— START OF Given information —
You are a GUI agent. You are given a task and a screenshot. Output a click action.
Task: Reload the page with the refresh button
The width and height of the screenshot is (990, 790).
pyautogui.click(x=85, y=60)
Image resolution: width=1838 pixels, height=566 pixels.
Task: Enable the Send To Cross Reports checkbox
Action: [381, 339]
— END OF Given information —
### Task prompt
Copy the listing above verbatim, keeping every line in its original order.

### Output for this exercise
You are a GUI agent. You are given a task and a screenshot. Output a click action.
Task: Reload the page with the refresh button
The width and height of the screenshot is (990, 790).
pyautogui.click(x=85, y=60)
Image resolution: width=1838 pixels, height=566 pixels.
Task: Enable the Send To Cross Reports checkbox
Action: [381, 339]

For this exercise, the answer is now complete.